◆ **Work to be completed**: Nothing but a number belongs in the answer: how many lines of the records below contain the string "using".

◆ **Supplied material**:
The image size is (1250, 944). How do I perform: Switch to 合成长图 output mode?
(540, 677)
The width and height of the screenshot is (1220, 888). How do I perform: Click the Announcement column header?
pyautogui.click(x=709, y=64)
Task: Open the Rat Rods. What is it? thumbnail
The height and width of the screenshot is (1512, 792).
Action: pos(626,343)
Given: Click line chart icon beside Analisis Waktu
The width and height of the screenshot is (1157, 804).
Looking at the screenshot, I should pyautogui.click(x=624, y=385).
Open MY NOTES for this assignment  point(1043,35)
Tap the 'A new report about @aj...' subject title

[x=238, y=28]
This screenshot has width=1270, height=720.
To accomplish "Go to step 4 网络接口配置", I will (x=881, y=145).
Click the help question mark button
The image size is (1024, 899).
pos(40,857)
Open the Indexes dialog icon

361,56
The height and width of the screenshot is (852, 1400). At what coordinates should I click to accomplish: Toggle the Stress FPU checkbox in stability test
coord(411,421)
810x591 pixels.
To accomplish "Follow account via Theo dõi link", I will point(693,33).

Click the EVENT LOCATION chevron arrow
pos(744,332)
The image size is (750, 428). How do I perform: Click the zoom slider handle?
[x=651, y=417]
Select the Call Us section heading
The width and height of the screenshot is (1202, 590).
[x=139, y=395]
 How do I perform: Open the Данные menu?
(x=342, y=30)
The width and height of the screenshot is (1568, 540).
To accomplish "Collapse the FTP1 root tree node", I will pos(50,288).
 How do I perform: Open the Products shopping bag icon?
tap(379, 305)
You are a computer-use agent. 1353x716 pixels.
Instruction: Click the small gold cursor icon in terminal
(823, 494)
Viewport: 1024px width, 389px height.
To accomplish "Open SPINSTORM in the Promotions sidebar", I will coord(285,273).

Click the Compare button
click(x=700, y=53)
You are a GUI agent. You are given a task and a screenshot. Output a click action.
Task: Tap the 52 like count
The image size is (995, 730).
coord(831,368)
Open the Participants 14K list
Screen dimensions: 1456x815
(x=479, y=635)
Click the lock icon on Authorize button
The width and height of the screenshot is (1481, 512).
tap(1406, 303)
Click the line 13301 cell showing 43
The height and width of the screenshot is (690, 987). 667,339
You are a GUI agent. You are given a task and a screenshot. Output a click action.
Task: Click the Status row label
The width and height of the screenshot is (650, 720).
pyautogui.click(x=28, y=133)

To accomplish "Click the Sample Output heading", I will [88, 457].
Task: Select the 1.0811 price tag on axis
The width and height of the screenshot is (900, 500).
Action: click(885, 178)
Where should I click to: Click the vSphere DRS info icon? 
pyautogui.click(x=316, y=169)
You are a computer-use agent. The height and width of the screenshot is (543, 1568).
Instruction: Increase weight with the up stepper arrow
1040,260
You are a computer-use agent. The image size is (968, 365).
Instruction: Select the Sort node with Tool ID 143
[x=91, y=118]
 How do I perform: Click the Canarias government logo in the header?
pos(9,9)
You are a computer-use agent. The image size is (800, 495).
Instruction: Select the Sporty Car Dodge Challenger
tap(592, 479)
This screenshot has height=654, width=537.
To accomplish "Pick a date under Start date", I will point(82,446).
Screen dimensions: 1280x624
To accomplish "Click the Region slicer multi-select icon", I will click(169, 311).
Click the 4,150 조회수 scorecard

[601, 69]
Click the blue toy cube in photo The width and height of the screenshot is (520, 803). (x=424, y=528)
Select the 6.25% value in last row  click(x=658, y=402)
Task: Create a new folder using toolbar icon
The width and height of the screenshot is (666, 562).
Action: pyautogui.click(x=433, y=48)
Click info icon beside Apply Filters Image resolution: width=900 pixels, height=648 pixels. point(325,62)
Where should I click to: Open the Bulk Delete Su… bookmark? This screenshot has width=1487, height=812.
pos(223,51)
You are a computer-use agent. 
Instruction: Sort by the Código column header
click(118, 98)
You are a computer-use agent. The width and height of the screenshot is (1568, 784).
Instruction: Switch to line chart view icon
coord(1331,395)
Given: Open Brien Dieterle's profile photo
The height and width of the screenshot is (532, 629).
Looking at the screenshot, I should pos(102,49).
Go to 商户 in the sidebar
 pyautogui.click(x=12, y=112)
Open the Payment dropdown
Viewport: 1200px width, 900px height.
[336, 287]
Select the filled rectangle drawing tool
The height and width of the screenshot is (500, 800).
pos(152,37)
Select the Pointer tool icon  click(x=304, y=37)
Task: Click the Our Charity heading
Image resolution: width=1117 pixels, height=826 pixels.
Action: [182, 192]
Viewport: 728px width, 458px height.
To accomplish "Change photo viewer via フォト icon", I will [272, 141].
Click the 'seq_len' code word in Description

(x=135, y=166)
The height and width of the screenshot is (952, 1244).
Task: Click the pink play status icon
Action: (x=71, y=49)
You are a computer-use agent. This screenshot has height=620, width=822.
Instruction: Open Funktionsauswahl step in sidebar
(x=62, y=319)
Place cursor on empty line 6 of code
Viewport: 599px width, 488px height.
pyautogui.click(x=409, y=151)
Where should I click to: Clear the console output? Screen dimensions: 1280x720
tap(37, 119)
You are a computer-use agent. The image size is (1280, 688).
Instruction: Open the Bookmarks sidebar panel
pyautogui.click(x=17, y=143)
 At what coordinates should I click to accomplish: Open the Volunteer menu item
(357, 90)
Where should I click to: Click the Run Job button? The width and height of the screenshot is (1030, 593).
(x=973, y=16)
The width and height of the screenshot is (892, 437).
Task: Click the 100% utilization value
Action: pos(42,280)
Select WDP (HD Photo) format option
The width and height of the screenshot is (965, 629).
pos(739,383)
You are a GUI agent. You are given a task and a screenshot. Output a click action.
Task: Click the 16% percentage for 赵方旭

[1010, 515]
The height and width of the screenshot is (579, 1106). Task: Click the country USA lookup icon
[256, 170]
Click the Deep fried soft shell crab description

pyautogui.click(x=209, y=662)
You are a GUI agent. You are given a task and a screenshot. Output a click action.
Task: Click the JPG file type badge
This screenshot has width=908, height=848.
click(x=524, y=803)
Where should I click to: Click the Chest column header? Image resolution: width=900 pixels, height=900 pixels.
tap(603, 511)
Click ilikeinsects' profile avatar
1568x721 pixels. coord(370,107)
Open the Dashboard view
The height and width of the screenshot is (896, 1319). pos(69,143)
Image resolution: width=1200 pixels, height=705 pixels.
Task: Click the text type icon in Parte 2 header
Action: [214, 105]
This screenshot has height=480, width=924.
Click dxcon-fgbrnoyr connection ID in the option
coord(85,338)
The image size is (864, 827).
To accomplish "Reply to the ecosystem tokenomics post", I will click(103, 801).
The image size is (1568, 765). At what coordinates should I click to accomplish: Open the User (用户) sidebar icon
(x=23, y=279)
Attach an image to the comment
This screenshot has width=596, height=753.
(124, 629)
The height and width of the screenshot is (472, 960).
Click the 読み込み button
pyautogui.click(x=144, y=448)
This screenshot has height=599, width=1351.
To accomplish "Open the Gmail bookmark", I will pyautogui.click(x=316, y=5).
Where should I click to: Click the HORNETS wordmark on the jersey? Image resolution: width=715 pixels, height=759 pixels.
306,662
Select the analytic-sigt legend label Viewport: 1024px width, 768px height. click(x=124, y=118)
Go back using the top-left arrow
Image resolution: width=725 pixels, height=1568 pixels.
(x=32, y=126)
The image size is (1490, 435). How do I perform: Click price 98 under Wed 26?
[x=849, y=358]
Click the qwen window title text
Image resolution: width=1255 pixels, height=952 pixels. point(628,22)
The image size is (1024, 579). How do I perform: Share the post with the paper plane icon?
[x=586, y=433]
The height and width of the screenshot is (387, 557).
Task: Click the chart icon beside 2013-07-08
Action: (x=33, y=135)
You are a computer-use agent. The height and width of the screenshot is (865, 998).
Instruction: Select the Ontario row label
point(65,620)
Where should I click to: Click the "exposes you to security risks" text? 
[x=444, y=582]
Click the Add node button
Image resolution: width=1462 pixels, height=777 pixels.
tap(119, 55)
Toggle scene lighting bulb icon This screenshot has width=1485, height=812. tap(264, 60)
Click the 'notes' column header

◆ **Answer section**: 2